## Assigned task
From the listing that follows, extract every line and set it down unaltered.
--------------------------------
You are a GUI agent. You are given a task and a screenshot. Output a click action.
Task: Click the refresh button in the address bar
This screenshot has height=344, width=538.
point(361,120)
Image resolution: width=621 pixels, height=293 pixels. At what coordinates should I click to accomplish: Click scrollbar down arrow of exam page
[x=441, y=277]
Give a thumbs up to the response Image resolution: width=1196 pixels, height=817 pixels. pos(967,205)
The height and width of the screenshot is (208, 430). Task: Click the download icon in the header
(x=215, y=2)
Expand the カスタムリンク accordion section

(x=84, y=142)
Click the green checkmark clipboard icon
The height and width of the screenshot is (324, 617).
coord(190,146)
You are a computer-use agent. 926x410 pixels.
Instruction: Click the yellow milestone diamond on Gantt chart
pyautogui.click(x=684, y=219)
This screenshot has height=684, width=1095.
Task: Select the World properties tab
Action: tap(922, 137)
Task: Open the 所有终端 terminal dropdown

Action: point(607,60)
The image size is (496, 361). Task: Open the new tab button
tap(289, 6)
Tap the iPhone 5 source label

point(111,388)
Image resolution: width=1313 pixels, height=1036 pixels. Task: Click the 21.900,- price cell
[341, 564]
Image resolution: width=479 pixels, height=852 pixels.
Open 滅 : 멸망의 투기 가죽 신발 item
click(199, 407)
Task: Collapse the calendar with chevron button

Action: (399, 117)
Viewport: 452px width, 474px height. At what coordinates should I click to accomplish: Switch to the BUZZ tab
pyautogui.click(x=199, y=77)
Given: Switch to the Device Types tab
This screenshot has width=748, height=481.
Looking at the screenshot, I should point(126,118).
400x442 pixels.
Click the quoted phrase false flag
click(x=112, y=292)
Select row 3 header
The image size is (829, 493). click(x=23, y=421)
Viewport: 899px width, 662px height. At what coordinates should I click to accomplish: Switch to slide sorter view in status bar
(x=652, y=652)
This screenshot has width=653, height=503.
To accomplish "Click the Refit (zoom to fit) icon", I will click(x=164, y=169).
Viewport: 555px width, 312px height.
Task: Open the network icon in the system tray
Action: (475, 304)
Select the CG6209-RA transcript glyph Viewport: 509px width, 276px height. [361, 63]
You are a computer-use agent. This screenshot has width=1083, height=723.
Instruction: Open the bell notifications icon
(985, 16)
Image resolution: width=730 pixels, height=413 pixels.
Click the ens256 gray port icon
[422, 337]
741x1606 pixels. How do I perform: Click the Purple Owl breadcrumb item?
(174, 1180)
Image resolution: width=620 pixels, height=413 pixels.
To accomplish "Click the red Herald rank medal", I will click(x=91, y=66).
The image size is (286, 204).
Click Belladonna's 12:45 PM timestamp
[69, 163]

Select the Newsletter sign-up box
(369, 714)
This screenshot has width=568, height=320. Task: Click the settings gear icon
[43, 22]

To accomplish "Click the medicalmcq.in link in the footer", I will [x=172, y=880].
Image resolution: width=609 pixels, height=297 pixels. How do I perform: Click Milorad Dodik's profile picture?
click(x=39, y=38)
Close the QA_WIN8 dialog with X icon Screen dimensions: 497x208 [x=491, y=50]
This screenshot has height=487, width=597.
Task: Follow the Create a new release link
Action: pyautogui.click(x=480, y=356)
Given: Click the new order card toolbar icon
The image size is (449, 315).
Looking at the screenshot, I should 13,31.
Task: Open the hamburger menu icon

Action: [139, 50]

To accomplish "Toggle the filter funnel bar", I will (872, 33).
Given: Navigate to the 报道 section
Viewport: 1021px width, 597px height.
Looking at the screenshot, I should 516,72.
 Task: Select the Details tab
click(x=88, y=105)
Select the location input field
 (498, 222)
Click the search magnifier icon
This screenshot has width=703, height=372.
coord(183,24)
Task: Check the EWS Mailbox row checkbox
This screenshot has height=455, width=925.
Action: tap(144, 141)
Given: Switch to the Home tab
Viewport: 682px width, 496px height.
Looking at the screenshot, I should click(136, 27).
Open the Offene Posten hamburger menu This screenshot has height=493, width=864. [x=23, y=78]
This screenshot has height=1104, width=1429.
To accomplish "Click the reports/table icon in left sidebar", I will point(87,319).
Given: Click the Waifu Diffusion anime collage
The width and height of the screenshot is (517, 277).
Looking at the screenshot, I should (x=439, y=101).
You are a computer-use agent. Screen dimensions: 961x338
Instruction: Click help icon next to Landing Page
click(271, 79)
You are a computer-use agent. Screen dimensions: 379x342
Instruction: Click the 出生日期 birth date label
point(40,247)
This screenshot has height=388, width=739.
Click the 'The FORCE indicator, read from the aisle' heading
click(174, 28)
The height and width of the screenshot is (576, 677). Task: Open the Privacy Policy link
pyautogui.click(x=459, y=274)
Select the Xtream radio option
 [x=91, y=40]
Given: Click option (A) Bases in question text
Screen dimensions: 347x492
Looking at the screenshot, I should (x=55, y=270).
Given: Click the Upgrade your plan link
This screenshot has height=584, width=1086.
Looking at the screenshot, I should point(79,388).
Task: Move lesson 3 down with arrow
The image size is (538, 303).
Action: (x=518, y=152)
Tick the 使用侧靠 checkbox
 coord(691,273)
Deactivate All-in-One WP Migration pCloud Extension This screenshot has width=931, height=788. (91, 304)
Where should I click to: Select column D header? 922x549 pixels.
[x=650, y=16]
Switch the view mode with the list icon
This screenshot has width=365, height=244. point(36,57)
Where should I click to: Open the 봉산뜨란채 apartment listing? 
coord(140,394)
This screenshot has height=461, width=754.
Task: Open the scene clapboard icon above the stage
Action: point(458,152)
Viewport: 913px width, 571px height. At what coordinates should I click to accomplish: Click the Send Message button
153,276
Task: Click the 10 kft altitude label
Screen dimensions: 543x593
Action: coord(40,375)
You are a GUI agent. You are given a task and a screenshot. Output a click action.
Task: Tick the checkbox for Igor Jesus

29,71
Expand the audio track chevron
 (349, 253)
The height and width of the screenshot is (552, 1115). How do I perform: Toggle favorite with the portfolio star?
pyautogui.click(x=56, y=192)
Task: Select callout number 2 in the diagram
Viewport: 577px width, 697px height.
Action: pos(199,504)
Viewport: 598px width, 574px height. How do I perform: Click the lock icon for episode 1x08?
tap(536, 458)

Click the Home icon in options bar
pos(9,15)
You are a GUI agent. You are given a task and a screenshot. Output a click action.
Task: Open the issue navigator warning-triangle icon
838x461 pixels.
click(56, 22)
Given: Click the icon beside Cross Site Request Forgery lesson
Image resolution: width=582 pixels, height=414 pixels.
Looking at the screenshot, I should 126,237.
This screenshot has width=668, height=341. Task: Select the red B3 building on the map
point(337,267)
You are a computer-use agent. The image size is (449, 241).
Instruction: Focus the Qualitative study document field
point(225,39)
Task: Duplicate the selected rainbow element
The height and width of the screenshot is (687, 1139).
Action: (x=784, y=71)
--------------------------------
## Answer for the task
You are a GUI agent. You are given a task and a screenshot. Output a click action.
Task: Click the refresh button in the address bar
This screenshot has height=344, width=538.
point(361,120)
Image resolution: width=621 pixels, height=293 pixels. At what coordinates should I click to accomplish: Click scrollbar down arrow of exam page
[x=441, y=277]
Give a thumbs up to the response Image resolution: width=1196 pixels, height=817 pixels. pos(967,205)
The height and width of the screenshot is (208, 430). Task: Click the download icon in the header
(x=215, y=2)
Expand the カスタムリンク accordion section

(x=84, y=142)
Click the green checkmark clipboard icon
The height and width of the screenshot is (324, 617).
coord(190,146)
You are a computer-use agent. 926x410 pixels.
Instruction: Click the yellow milestone diamond on Gantt chart
pyautogui.click(x=684, y=219)
This screenshot has height=684, width=1095.
Task: Select the World properties tab
Action: tap(922, 137)
Task: Open the 所有终端 terminal dropdown

Action: point(607,60)
The image size is (496, 361). Task: Open the new tab button
tap(289, 6)
Tap the iPhone 5 source label

point(111,388)
Image resolution: width=1313 pixels, height=1036 pixels. Task: Click the 21.900,- price cell
[341, 564]
Image resolution: width=479 pixels, height=852 pixels.
Open 滅 : 멸망의 투기 가죽 신발 item
click(199, 407)
Task: Collapse the calendar with chevron button

Action: (399, 117)
Viewport: 452px width, 474px height. At what coordinates should I click to accomplish: Switch to the BUZZ tab
pyautogui.click(x=199, y=77)
Given: Switch to the Device Types tab
This screenshot has width=748, height=481.
Looking at the screenshot, I should point(126,118).
400x442 pixels.
Click the quoted phrase false flag
click(x=112, y=292)
Select row 3 header
The image size is (829, 493). click(x=23, y=421)
Viewport: 899px width, 662px height. At what coordinates should I click to accomplish: Switch to slide sorter view in status bar
(x=652, y=652)
This screenshot has width=653, height=503.
To accomplish "Click the Refit (zoom to fit) icon", I will click(x=164, y=169).
Viewport: 555px width, 312px height.
Task: Open the network icon in the system tray
Action: (475, 304)
Select the CG6209-RA transcript glyph Viewport: 509px width, 276px height. [361, 63]
You are a computer-use agent. This screenshot has width=1083, height=723.
Instruction: Open the bell notifications icon
(985, 16)
Image resolution: width=730 pixels, height=413 pixels.
Click the ens256 gray port icon
[422, 337]
741x1606 pixels. How do I perform: Click the Purple Owl breadcrumb item?
(174, 1180)
Image resolution: width=620 pixels, height=413 pixels.
To accomplish "Click the red Herald rank medal", I will click(x=91, y=66).
The image size is (286, 204).
Click Belladonna's 12:45 PM timestamp
[69, 163]

Select the Newsletter sign-up box
(369, 714)
This screenshot has width=568, height=320. Task: Click the settings gear icon
[43, 22]

To accomplish "Click the medicalmcq.in link in the footer", I will [x=172, y=880].
Image resolution: width=609 pixels, height=297 pixels. How do I perform: Click Milorad Dodik's profile picture?
click(x=39, y=38)
Close the QA_WIN8 dialog with X icon Screen dimensions: 497x208 [x=491, y=50]
This screenshot has height=487, width=597.
Task: Follow the Create a new release link
Action: pyautogui.click(x=480, y=356)
Given: Click the new order card toolbar icon
The image size is (449, 315).
Looking at the screenshot, I should 13,31.
Task: Open the hamburger menu icon

Action: [139, 50]

To accomplish "Toggle the filter funnel bar", I will (872, 33).
Given: Navigate to the 报道 section
Viewport: 1021px width, 597px height.
Looking at the screenshot, I should 516,72.
 Task: Select the Details tab
click(x=88, y=105)
Select the location input field
 (498, 222)
Click the search magnifier icon
This screenshot has width=703, height=372.
coord(183,24)
Task: Check the EWS Mailbox row checkbox
This screenshot has height=455, width=925.
Action: tap(144, 141)
Given: Switch to the Home tab
Viewport: 682px width, 496px height.
Looking at the screenshot, I should click(136, 27).
Open the Offene Posten hamburger menu This screenshot has height=493, width=864. [x=23, y=78]
This screenshot has height=1104, width=1429.
To accomplish "Click the reports/table icon in left sidebar", I will point(87,319).
Given: Click the Waifu Diffusion anime collage
The width and height of the screenshot is (517, 277).
Looking at the screenshot, I should (x=439, y=101).
You are a computer-use agent. Screen dimensions: 961x338
Instruction: Click help icon next to Landing Page
click(271, 79)
You are a computer-use agent. Screen dimensions: 379x342
Instruction: Click the 出生日期 birth date label
point(40,247)
This screenshot has height=388, width=739.
Click the 'The FORCE indicator, read from the aisle' heading
click(174, 28)
The height and width of the screenshot is (576, 677). Task: Open the Privacy Policy link
pyautogui.click(x=459, y=274)
Select the Xtream radio option
 [x=91, y=40]
Given: Click option (A) Bases in question text
Screen dimensions: 347x492
Looking at the screenshot, I should (x=55, y=270).
Given: Click the Upgrade your plan link
This screenshot has height=584, width=1086.
Looking at the screenshot, I should point(79,388).
Task: Move lesson 3 down with arrow
The image size is (538, 303).
Action: (x=518, y=152)
Tick the 使用侧靠 checkbox
 coord(691,273)
Deactivate All-in-One WP Migration pCloud Extension This screenshot has width=931, height=788. (91, 304)
Where should I click to: Select column D header? 922x549 pixels.
[x=650, y=16]
Switch the view mode with the list icon
This screenshot has width=365, height=244. point(36,57)
Where should I click to: Open the 봉산뜨란채 apartment listing? 
coord(140,394)
This screenshot has height=461, width=754.
Task: Open the scene clapboard icon above the stage
Action: point(458,152)
Viewport: 913px width, 571px height. At what coordinates should I click to accomplish: Click the Send Message button
153,276
Task: Click the 10 kft altitude label
Screen dimensions: 543x593
Action: coord(40,375)
You are a GUI agent. You are given a task and a screenshot. Output a click action.
Task: Tick the checkbox for Igor Jesus

29,71
Expand the audio track chevron
 (349, 253)
The height and width of the screenshot is (552, 1115). How do I perform: Toggle favorite with the portfolio star?
pyautogui.click(x=56, y=192)
Task: Select callout number 2 in the diagram
Viewport: 577px width, 697px height.
Action: pos(199,504)
Viewport: 598px width, 574px height. How do I perform: Click the lock icon for episode 1x08?
tap(536, 458)

Click the Home icon in options bar
pos(9,15)
You are a GUI agent. You are given a task and a screenshot. Output a click action.
Task: Open the issue navigator warning-triangle icon
838x461 pixels.
click(56, 22)
Given: Click the icon beside Cross Site Request Forgery lesson
Image resolution: width=582 pixels, height=414 pixels.
Looking at the screenshot, I should 126,237.
This screenshot has width=668, height=341. Task: Select the red B3 building on the map
point(337,267)
You are a computer-use agent. The image size is (449, 241).
Instruction: Focus the Qualitative study document field
point(225,39)
Task: Duplicate the selected rainbow element
The height and width of the screenshot is (687, 1139).
Action: (x=784, y=71)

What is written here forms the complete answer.